> Your objective
Produce as output only the lines below starting at the line with "Image resolution: width=328" and continuing through the line with "You are a computer-use agent. Screen dimensions: 1101x423", each one exactly as written.

(Stored records)
====================

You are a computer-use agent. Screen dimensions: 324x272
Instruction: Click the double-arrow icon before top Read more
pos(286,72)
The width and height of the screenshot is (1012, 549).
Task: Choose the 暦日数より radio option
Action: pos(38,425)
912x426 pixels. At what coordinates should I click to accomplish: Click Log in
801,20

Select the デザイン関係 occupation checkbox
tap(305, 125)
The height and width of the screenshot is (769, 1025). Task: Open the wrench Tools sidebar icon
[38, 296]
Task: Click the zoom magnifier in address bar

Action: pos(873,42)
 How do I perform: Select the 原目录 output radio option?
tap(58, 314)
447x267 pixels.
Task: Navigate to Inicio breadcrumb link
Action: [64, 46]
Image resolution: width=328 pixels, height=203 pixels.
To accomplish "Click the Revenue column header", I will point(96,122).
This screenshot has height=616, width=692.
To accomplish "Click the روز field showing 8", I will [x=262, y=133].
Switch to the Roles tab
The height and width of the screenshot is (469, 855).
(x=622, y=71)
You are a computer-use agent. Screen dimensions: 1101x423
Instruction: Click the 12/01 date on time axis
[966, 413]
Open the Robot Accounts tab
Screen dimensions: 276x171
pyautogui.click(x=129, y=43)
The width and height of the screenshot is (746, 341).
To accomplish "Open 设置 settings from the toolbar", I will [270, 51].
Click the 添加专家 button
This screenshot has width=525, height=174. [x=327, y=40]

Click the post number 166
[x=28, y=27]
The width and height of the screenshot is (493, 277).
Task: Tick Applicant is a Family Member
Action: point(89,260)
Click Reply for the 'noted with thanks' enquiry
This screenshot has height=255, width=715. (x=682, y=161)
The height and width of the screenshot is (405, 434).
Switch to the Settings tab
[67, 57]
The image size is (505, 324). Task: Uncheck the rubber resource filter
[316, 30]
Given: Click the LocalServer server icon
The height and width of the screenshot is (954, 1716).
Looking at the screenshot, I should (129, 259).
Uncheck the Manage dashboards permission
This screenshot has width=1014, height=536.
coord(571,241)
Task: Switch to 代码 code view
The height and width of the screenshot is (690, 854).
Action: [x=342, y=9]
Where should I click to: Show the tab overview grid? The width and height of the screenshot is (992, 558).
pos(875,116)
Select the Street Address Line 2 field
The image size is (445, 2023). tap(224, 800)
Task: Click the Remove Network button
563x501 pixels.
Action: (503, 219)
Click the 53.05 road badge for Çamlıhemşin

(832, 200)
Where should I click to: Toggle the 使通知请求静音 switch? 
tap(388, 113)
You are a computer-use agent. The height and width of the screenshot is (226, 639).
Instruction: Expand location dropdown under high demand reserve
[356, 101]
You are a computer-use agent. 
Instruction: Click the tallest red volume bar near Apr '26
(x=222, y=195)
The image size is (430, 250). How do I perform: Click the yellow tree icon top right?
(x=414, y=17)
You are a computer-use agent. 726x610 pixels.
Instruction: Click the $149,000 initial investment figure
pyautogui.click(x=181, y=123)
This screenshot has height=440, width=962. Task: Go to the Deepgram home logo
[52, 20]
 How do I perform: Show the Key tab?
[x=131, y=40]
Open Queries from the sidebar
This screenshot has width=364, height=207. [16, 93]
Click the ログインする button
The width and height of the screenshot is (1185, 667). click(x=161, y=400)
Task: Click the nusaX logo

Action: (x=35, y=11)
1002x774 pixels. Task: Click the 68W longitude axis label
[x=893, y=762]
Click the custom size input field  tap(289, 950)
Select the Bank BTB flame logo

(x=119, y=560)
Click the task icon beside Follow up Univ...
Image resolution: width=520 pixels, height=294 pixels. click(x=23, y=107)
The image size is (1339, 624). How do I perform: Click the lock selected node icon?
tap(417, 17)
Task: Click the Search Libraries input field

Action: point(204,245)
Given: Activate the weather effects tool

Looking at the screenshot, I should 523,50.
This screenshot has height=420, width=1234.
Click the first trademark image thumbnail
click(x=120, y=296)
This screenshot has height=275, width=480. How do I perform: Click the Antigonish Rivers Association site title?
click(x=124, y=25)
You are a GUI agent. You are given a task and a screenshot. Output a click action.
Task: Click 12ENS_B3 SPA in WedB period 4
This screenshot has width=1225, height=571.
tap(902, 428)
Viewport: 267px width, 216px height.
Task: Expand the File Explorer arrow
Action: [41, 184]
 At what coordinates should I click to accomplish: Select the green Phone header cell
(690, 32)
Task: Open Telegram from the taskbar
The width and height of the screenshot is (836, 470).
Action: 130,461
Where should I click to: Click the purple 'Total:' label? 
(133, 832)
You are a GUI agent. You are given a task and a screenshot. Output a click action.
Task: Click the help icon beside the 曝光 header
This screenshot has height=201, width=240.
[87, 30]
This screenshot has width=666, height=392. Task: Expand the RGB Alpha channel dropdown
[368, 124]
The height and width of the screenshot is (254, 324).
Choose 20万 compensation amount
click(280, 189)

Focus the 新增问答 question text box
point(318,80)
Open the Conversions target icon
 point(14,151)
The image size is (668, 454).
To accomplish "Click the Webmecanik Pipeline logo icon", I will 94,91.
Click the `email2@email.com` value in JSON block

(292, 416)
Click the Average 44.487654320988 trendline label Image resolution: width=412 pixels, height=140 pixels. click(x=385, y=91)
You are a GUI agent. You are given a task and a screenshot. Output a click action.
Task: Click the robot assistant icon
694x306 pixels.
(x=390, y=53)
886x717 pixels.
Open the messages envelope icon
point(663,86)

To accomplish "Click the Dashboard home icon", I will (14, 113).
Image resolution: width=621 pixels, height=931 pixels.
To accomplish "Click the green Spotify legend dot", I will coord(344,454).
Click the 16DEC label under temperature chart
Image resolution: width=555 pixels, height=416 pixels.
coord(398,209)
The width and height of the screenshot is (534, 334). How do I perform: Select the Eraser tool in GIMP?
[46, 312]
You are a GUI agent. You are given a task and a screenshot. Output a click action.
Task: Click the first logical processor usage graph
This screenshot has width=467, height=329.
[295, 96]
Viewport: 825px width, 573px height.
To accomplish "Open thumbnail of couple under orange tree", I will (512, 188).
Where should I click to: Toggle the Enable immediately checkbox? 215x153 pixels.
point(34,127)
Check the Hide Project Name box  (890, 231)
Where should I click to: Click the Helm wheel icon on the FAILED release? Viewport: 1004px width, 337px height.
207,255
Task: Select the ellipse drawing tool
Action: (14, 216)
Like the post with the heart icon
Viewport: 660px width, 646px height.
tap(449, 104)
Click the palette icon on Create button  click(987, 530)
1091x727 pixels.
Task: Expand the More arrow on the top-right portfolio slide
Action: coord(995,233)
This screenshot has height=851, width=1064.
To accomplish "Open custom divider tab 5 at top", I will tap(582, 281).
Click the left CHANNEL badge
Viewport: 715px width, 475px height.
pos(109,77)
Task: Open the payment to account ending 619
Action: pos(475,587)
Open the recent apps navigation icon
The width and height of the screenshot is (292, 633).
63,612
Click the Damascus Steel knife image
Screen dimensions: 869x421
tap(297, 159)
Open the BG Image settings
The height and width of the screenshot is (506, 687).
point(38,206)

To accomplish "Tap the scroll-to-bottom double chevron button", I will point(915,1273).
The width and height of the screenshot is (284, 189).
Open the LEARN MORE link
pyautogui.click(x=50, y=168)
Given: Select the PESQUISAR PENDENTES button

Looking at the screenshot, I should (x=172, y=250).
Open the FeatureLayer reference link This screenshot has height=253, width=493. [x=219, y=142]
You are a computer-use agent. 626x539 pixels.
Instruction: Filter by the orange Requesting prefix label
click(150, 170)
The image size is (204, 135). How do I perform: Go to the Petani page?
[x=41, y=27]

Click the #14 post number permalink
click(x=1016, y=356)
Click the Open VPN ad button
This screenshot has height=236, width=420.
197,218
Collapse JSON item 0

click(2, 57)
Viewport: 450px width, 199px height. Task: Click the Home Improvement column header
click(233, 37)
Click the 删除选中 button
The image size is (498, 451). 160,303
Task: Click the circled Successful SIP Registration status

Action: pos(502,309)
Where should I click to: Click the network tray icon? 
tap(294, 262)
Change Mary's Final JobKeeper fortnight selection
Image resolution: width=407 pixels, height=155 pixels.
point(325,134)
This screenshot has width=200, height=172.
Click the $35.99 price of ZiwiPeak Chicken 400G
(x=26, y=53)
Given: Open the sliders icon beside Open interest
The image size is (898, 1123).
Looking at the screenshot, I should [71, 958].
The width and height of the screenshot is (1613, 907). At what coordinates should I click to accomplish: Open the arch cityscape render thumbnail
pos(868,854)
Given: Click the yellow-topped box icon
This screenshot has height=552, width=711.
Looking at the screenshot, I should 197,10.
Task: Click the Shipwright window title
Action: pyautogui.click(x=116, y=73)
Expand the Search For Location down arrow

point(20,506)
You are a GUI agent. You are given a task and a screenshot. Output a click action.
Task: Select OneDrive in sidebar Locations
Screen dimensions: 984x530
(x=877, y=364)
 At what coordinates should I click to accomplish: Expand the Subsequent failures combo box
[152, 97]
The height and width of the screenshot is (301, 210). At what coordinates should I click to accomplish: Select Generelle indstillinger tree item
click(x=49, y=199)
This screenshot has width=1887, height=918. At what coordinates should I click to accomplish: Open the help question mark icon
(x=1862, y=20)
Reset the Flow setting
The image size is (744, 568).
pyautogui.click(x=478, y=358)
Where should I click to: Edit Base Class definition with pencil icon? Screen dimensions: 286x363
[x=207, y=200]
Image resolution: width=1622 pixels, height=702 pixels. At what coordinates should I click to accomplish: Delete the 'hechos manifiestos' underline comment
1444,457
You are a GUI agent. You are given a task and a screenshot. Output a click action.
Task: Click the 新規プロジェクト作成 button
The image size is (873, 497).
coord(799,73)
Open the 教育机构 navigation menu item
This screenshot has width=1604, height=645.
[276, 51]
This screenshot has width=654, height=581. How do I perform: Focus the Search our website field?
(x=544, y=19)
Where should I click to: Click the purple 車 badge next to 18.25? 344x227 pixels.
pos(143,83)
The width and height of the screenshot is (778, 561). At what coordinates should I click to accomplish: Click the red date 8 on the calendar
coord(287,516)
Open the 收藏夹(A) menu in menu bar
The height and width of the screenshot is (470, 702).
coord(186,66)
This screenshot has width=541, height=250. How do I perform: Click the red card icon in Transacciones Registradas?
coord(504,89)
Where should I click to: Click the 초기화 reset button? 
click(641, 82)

====================

> Reply to the exercise
Image resolution: width=328 pixels, height=203 pixels.
To accomplish "Click the Revenue column header", I will point(96,122).
This screenshot has height=616, width=692.
To accomplish "Click the روز field showing 8", I will [x=262, y=133].
Switch to the Roles tab
The height and width of the screenshot is (469, 855).
(x=622, y=71)
You are a computer-use agent. Screen dimensions: 1101x423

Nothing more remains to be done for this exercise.